The Benefits of Running
Did you know habitual runners can benefit from an average of an extra 6 years of life? Some other great benefits of running include:

  • Improved mental health- with that runners high and euphoric feeling you get after a good run.
  • Running lowers the effect of Asthma by strengthening lungs and bronchi. Unfortunately a lot of people avoid running because of their asthma and this should be the exact opposite.
  • It expands the arteries and helps people in maintaining their blood pressure.
  • Boosts up your immune system and helps to combat illness and other diseases. Our lymphatic systems rely on muscle movement and plyometric activities to circulate body fluids.
  • Individuals can burn around 700 to 800 calories by running for one hour.
  • Improves your physical strength by strengthening tendons and ligaments.
  • Increases bone density.
  • Helps people in maintaining their blood sugar level. How wonderful is this? Sugar is now in the spotlight for being a major culprit for our top killers. The latest discoveries about heart disease is that it is not the fats in our diet but instead the poorly controlled blood sugar levels.

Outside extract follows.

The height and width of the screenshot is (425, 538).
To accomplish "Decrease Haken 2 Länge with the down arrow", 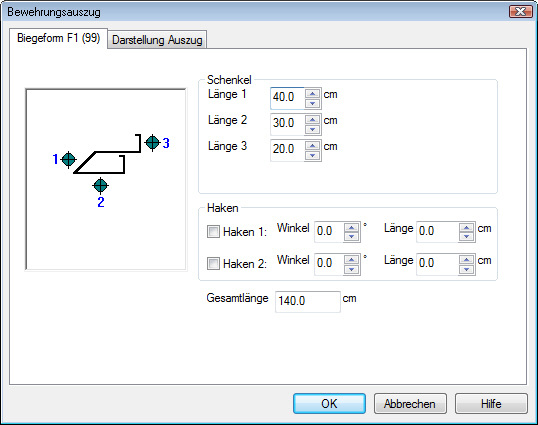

Cancer thrives with abundant sugar intake and wastes away when sugar is removed.

Running Tips to Avoid Injury

  • Shorter stride length
  • Increased cadence
  • Forefoot strike
  • Quiet, smooth & graceful
  • Arms close to core
  • Loose and relaxed fists and jaw
  • Head up and eyes toward the horizon
  • Maintain rhythm and effort uphill
  • Speed up and lengthen stride downhill

Chiropractic Perspective on Running Posture
I’d like to share a chiropractic perspective on running posture and tips to avoid running injuries. It is good practice to keep a short stride length when running. This is the distance each foot is traveling forward with each step. By keeping the steps short and close together, we can really lessen the impact of the gravitational forces that send shock-waves up our bodies and stress our musculoskeletal systems. With closer steps you will notice an increased cadence. This is in increased rate of steps per minute- so you are going to feel quick-footed. Another tip is to avoid heel strikes. The structure of the arches of our feet are amazing shock absorbers, and we completely nullify this function when clod-hopping around the block with our heels hitting the ground first. Instead, we need to shift our center of gravity forward and focus on a forefoot strike with each step. You will feel very ninja-like when doing this right. As if you are trying to sneak around without making much sound. Sound is a great way to know if you are running with good form. Running should be quiet and smooth and graceful. Arms should be bent at 90 degrees and close to your core without crossing the mid-line of your body during each motion. Loose and relaxed fists, and jaw is also important. Eyes and head should be straightforward and toward the horizon as opposed to down at the ground in front of you. When running uphill, maintain your rhythm and the same level of effort but shorten your stride and slow down as you climb. You should never try to maintain or increase your speed when hill climbing. When running downhill, let gravity work for you and speed up just a bit, but stay in control. Your stride will naturally lengthen. Try to avoid fighting gravity by forcefully leaning your weight back and resisting with strong quadriceps muscle contraction. Find your natural rhythm and then get lost in the graceful rocking motion of a long run. When you find this feeling, you are going to be hooked. You are going to be a runner for life and realize that you were in fact born to run.